1:20 pm: That cutting thing aside, Rach is A-OK in my book. It helps that she (via her publicist) just hooked me up with tickets to her show. My Aunt Joan is going to pee herself!

2:00 pm:
Time to hit the gym! I hope there isn't a line for the elliptical machines.

3:12 pm:
A CBS flack says William Petersen is MIA due to a "family member's memorial service." Interesting sidebar: last season's Sara-Gil hotel romp was delayed because Petersen had a death in the family.

3:13 pm: Spoiler alert! Paul Guilfoyle says when the show returns, his Captain Brass will be fully recovered from his gunshot wound.

3:15 pm: Executive producer Carol Mendelsohn says the writers have had "raging debates since Season 1" about how far to play the Sara-Grissom romance. She adds that, "I think they were intimate in San Francisco, but not when they got to Las Vegas - at least not initially."

3:19 pm: The other CSIs will continue to be in the dark about the progression of the Sara-Grissom relationship. "This is the one instance where the viewers will be ahead of our CSIs," says Mendelsohn.

3:20 pm: Of the CSI/ Grey's showdown, Mendelsohn believes "two great shows can exist in a time period." She admits she's a big Grey's fan herself.

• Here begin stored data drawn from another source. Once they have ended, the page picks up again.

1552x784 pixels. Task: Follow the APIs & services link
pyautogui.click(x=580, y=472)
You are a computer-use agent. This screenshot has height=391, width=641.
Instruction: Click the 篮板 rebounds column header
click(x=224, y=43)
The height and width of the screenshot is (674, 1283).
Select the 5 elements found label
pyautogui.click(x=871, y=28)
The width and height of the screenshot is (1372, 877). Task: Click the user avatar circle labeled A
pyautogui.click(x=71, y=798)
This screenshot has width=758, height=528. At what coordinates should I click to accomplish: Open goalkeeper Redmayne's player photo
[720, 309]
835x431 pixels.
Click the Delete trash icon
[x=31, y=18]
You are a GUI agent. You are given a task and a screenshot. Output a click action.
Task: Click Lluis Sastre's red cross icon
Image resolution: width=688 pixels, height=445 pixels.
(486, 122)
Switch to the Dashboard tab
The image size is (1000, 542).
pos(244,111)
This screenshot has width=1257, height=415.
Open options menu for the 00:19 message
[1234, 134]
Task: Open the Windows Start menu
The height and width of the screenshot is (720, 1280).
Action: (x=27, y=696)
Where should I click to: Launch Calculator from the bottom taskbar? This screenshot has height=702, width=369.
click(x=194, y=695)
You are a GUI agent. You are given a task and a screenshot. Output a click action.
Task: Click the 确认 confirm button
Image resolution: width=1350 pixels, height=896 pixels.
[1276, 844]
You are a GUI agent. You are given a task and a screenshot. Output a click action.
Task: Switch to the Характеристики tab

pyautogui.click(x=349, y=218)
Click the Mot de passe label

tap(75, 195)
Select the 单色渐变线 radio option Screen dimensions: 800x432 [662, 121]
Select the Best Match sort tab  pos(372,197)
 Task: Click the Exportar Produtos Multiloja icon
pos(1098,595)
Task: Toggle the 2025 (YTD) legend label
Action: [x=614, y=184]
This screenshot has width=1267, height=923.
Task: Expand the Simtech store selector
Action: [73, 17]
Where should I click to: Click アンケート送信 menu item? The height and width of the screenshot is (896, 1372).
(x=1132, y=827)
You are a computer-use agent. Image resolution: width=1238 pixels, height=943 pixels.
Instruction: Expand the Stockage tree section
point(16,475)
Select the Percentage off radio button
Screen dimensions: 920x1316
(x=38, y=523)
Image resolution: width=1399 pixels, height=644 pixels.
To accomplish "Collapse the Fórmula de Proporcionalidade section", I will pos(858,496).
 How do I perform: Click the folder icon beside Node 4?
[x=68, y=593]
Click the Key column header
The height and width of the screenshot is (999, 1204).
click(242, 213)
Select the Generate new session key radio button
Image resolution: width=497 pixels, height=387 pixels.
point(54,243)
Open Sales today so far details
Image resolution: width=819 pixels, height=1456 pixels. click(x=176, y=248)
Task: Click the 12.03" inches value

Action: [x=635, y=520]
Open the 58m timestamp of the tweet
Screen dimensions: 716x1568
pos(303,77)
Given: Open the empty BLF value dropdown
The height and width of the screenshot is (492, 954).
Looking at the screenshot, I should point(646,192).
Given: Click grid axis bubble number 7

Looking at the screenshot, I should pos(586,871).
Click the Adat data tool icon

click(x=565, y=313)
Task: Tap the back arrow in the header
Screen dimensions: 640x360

That'll change when the first overnights come in.

3:21 pm: Marg Helgenberger seems a little perturbed by CBS president Nina Tassler's assertion at Saturday's exec session that she views CSI as the underdog in its battle with Grey's. "Everyone underestimates us but the fans," she says.

3:25 pm: Spoiler alert! Marg says the two-part season-premiere "extravaganza" deals with a crime backstage at a Cirque du Soleil show, and "something very significant happens to my character involving me being in jeopardy and my family being in jeopardy. It starts off with George and I at a watering hole after that crime, and somebody slipping something in my beverage without me being aware of it."

3:31 pm: The first indication that tension exists between the three CSI shows? Mendelsohn says she got into a minor tussle with the producers of CSI: NY over a story line they both wanted to do this season. "But even though we yelled and screamed a little bit, we backed off," she says.

3:32 pm: The second indication that tension exists between the three CSI shows? Mendelsohn says when she reads about a bizarre death in the news, she immediately calls dibs on it with producer Jerry Bruckheimer because she doesn't "want the other two shows to have it."

3:38 pm: Executive producer Naren Shankar says the passionate response to last season's big Srissom reveal "was gratifying. I think whenever people feel strongly, one way or the other, about something like that, it's really a measure of the interest of the fans and how much they put into that relationship."

3:39 pm: When she returned from hiatus, Mendelsohn says she had a stack of fan mail about Grissom waiting for her - and it was almost all positive. A reporter offers to forward her the e-mails he got representing "the other side." Can I send her mine, too? Please?

3:41 pm: A reporter mentions in passing the, um, " incident" from two years ago. Jorja Fox and George Eads shift uncomfortably in their seats.

3:44 pm: The third indication that tension exists between the three CSI shows? Check out this little bon mot from Gary Dourdan: "We're very fortunate in that we're all kind of compatible. There are no divas on the set. Marg and I went on CSI: Miami for a minute, and it wasn't that way. I'm not going to say anything bad about Miami, but when we went there, they didn't have that vibration that we have. We were very appreciative to be back home."

Props to him for taking the high road and not saying anything bad about Miami.